It was during the Cold War that Gray’s strip weathered its most severe criticism. Ironically, he simultaneously was “accused of being both a right-wing warmonger and a Communist sympathizer.” Editors disliked his depiction of “violence, drug use, and anti-labor sentiment,” and it “set off a firestorm of protest, and thirty newspapers canceled the strip.” [Brian Walker, The Comics: The Complete Collection (New York: Harry N. Abrams, Inc., 2008).]

Gray shot back, “I shall continue to pound on the idea that the old time way was the best for us–individual freedom, honest hard work, and a chance for any man with the proper drive and decency to gain and hold wealth and power.” [Ibid.] He had always dealt in the strip with political corruption, criminal gangs, and villains of all sorts. He was especially critical of the New Deal, Franklin Roosevelt, and labor unions. And, despite the criticisms, he continued to use the strip as “a platform to express his conservative views on politics, economics, and social injustice.” [Ibid.]

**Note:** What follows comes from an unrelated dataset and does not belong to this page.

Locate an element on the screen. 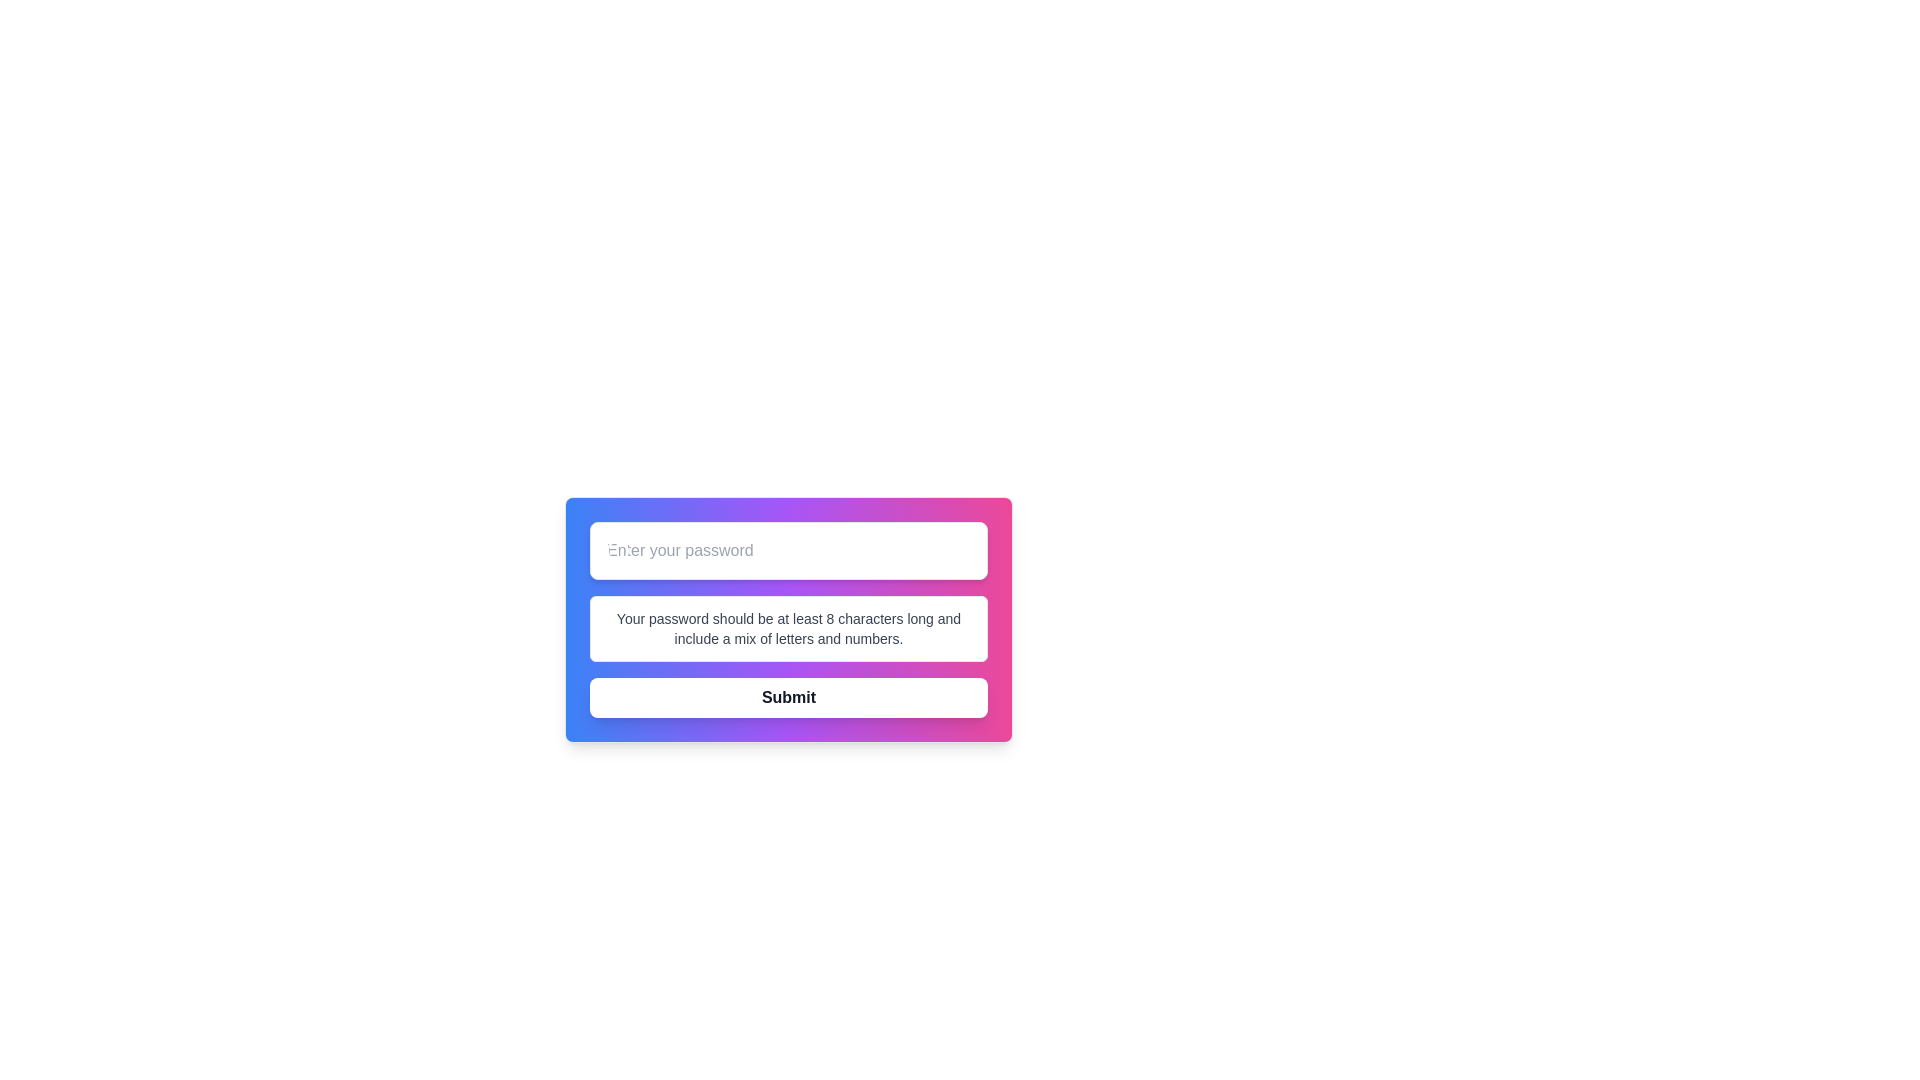 Image resolution: width=1920 pixels, height=1080 pixels. the circular white icon with an information symbol located to the left of the password input field is located at coordinates (617, 551).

After Gray died in 1968, Leonard Starr tried to reintroduce the strip with the simple title Annie in 1979 after the phenomenal success of Annie, the Broadway stage adaptation of the strip. But his effort proved short-lived and unsuccessful.

Just as Annie was orphaned, so was Gray, who spent life after his teens without parents. Therefore, he could empathize with his fictional cartoon strip character.

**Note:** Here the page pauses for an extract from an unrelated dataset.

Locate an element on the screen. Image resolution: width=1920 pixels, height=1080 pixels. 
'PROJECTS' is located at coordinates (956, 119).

Thankfully, God allowed me to have the influence of a godly mother into my early adult years. I also enjoyed the privilege of having a good mother-in-law, and the lives of those two female influences on my life overlapped by a little more than a year. Mother was tragically killed by a drunk driver shortly after our first child was born. She never knew the other three daughters. My mother-in-law passed about three years ago, but she was able to witness the births, growing up, and marriages of all four girls.

Both of those women had a profound influence on my life. I still miss them, never more than when I watch my grandchildren (who would have been their great grandchildren) growing up. I wonder how much joy they both would have received from having them around.

If you still have your mother, I hope that you’ll honor her this Mother’s Day. If she is no longer with you, you can still honor her memory by recalling all the good she was to you.

2 thoughts on “Two Mothers and an Orphan

  1. This is a very interesting read! How dreadful to lose your mother in such an horrific way. This piece reminds me of my mother: I was very close to her even though I seldom saw her for I lived so far away from her. We wrote letters (real ones) to each other every week and took turns phoning each other over weekends. Now my daughter lives too far away to see often: she phones me every Sunday and I e-mail her every week.

    Liked by 1 person

    1. Now both of us know how our parents felt when we were young but lived far from them! That’s the situation with all four of our daughters and all eight grandchildren. And those kids grow up so fast!